World in the dark over climate change

The lights will go out in towns and cities around the world this month as part of a global initiative to highlight climate change.


More than 1100 cities and towns in some 100 countries from Mongolia to Madagascar, Nepal to New Zealand, will switch off their lights for an hour this Saturday (March 27) at 8.30pm (GMT) as part of the conservation group Worldwide Fund for Nature’s (WWF) Earth Hour.

WWF-UK head of campaigns, Colin Butfield, said: “This year’s Earth Hour hopes to attract some one billion people.
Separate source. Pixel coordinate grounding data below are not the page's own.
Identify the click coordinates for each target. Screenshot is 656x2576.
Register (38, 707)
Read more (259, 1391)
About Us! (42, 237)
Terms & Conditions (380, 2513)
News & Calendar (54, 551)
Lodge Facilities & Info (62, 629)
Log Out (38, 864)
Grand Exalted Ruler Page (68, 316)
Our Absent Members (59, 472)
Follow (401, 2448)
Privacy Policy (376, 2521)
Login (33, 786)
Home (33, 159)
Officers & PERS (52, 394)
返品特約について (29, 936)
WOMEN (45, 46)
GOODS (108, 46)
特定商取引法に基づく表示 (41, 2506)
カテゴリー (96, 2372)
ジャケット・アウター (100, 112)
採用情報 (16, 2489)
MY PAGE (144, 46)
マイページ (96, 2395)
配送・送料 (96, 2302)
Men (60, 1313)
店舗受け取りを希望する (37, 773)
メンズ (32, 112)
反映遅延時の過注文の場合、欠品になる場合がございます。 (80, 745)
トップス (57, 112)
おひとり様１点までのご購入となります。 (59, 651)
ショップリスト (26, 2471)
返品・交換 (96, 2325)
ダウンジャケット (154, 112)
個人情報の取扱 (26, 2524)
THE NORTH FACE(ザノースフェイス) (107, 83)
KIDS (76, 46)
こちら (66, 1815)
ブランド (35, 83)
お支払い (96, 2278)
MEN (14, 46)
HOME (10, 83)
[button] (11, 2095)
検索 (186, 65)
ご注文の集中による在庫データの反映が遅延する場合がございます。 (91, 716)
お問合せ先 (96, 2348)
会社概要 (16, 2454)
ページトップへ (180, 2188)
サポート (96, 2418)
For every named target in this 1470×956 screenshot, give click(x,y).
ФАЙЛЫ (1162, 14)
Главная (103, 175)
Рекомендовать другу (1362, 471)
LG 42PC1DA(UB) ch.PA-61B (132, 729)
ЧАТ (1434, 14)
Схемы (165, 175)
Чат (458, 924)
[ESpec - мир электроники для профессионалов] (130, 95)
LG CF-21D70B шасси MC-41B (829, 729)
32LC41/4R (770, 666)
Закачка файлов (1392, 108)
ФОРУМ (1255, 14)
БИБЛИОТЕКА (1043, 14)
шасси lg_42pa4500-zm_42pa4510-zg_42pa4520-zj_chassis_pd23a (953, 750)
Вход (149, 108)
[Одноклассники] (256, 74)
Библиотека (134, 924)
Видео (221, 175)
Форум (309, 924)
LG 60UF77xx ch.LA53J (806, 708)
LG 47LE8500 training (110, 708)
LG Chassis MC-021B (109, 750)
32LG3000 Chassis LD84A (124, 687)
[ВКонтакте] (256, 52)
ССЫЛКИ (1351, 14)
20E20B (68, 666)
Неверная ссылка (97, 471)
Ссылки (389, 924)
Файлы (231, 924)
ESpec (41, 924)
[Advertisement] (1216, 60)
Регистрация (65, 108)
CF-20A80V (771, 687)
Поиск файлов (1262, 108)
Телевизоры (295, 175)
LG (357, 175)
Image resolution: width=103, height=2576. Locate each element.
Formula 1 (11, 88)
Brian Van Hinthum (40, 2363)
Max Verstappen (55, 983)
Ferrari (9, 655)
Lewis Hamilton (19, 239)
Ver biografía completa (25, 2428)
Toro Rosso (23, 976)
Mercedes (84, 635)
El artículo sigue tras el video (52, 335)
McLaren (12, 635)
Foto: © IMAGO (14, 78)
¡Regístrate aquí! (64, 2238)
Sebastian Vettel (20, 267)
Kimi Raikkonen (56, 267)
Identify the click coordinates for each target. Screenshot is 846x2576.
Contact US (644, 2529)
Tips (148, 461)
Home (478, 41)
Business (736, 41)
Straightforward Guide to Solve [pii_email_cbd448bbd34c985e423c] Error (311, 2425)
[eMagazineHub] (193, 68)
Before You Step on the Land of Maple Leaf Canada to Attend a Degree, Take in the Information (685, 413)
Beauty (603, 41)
“By signing up to switch off their lights, individuals, businesses, towns and cities can join a global phenomenon and show world leaders that we care about climate change.”

This year’s event, hailed as the biggest yet, will ripple across the earth as communities dim the lights in 25 time zones, including on some of the world’s most iconic landmarks.

These include San Francisco’s Golden Gate Bridge, the Las Vegas strip, Table Mountain in Cape Town, South Africa and Dubai’s new Burj Khalifa tower – the world’s tallest building.

They will be joined in the UK by Piccadilly Circus, the Royal Albert Hall and the London Eye in London, Manchester’s Trafford Centre, Wales Millennium Stadium and Portsmouth’s Spinnaker Tower.

Countries and regions taking part for the first time include Madagascar, Nepal, Saudi Arabia, Mongolia, Cambodia, Czech Republic, Paraguay, Ecuador and the US Commonwealth of the Northern Marina Islands in the Pacific Ocean.

The Earth Hour event first took place in Sydney in 2007 with some two million people switching off their lights.